**Extract**
┌──

Search for Great Places To Stay & Eat

Restaurant Review - The Greenhouse

Restaurant Review - The Greenhouse

Monday 23 April 2012

Long, long ago the legendary Dick Whittington left his rural homestead for London, along with his cat, to make his fortune and ended up becoming the city's lord mayor.

I don't know whether Finnish chef Mickael Viljanen has a cat, or whether he wants to be Lord Mayor of Dublin, but he has left his job in Gregans Castle in Co Clare for the bright lights of Dublin, setting up right next door to the Mansion House.

Viljanen is working now with Eamonn O'Reilly, whom I believe to be one of the best chef restaurateurs in the country. O'Reilly has One Pico restaurant in Schoolhouse Lane and The Box Tree restaurant and gastropub in Stepaside, and has now created a chic ambiance in his former Bleu Bistro on Dawson Street, which is now called The Greenhouse.

 

The Greenhouse offers two tasting menus -- five courses at €68 and seven courses at €78 -- and for what I would call the normal, frequent diner, there is a set-dinner-menu option with two courses at €45, or three courses at €56, with a choice of two starters, mains, and puddings. Having had Viljanen's food before, and in the interests of the experience, we opted for the seven-course tasting menu at €78. Matching wines were available at €35/€45 -- we didn't avail of them.

└──

**Data block**
┌──

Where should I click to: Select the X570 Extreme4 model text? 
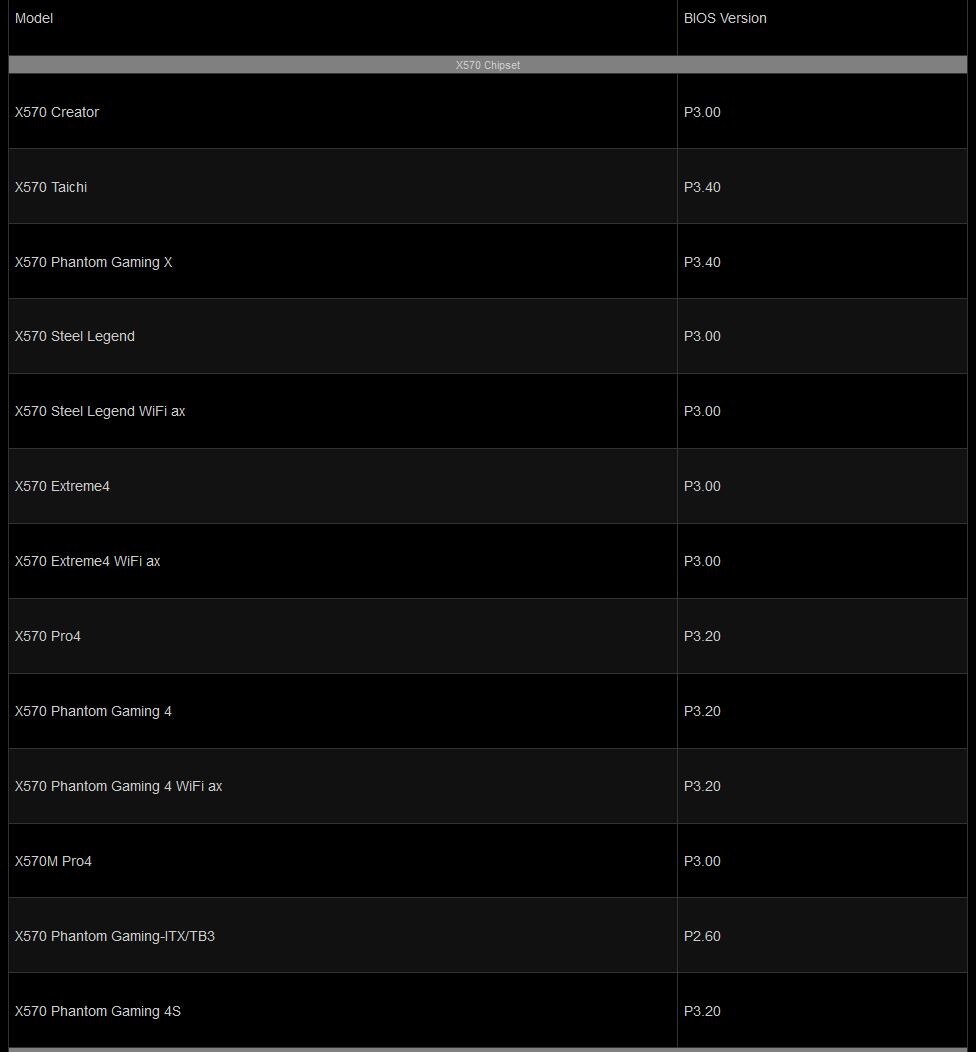coord(62,486)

└──

**Aim of the task**
Copy the passage of the restaurant review word for word, starting at "Monday 23 April" and ending at "called The Greenhouse.". The data is separate material and is not part of the restaurant review.

**Reply**
Monday 23 April 2012

Long, long ago the legendary Dick Whittington left his rural homestead for London, along with his cat, to make his fortune and ended up becoming the city's lord mayor.

I don't know whether Finnish chef Mickael Viljanen has a cat, or whether he wants to be Lord Mayor of Dublin, but he has left his job in Gregans Castle in Co Clare for the bright lights of Dublin, setting up right next door to the Mansion House.

Viljanen is working now with Eamonn O'Reilly, whom I believe to be one of the best chef restaurateurs in the country. O'Reilly has One Pico restaurant in Schoolhouse Lane and The Box Tree restaurant and gastropub in Stepaside, and has now created a chic ambiance in his former Bleu Bistro on Dawson Street, which is now called The Greenhouse.